Mo: What about non-tech challenges/threats?
Most all of the same issues facing 2d games we face in 3d as well - poor shopping experience, limited/no marketing support, slow consumer adoption. But you need to add the fact that 3D game creation carries with it higher inherit risks. It simply takes more time and cost more money to develop, port and distribute a mobile 3D title. This drives your margins down and increases the pressure on your business.
Mo: In my opinion one of the biggest problems to mobile 3D titles is input. How does Superscape avoid the problem of no analogue input? Are there any other solutions on the horizon?
DW: While analogue input is a necessary part of console in gaming, we feel it is not a prerequisite to an entertaining game experience on mobile.

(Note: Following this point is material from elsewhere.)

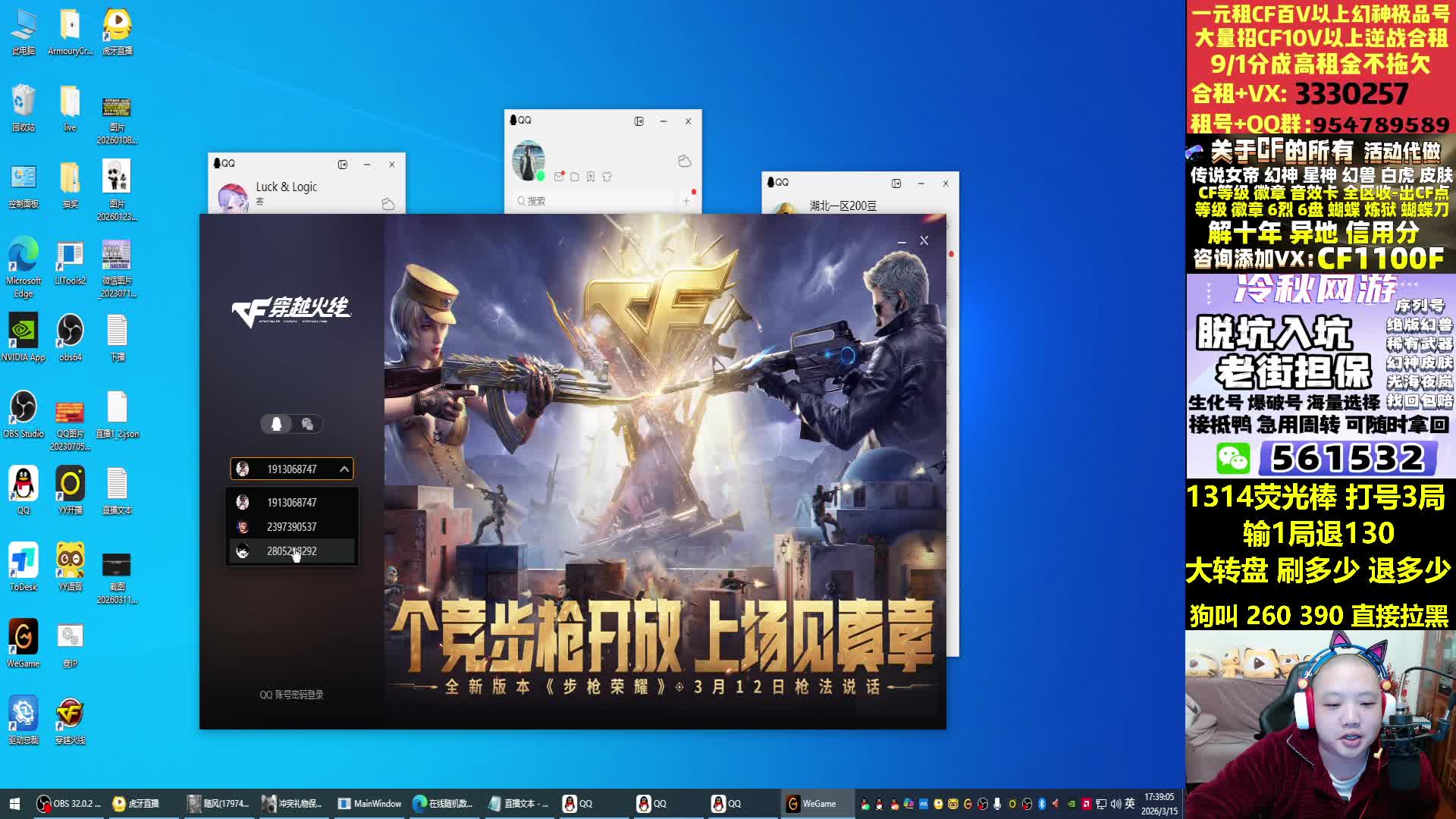Click QQ account password login link
The image size is (1456, 819).
[x=292, y=695]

In fact, some of the greatest game platforms have digital input, GBA and DS for example. Some of the ways to handle the limitations of mobile input are to first ensure you use simple, easy to understand control schemes, and use context sensitive controls to help the player do what is best. Properly thought out, you can effectively avoid the problem in design phase.
Mo: Are certain genres or types of games more appropriate for the mobile 3D treatment, or is it wide-open?
DW: Just like any other game treatment, it's wide open. 3D is simply a way of displaying the game environment to the player. When designed correctly, 3D environments are more immersive than their 2D counterparts, so any game benefits from it. It's important to make sure that the 3D nature of a game only enhances the experience and doesn't interfere with the intuitiveness of the interface.
Mo: Is the future of mobile 3D on a fairly predictable path? Higher res,
better textures, better frame rate, etc.? Or will its progress/development differ from what happened in the console/PC space?
DW: Yes, I think that it is. Something to consider is how quickly will the extra performance be adopted and implemented in the games? In the PC world, better hardware drove better games, which drove more hardware sales. We are in the very early days of mobile 3D and gaming is still low on the list of the reasons why people choose a handset. Therefore gaming is not in a position to push the hardware limits to the same degree as happened in the PC space in the near future - not yet anyway.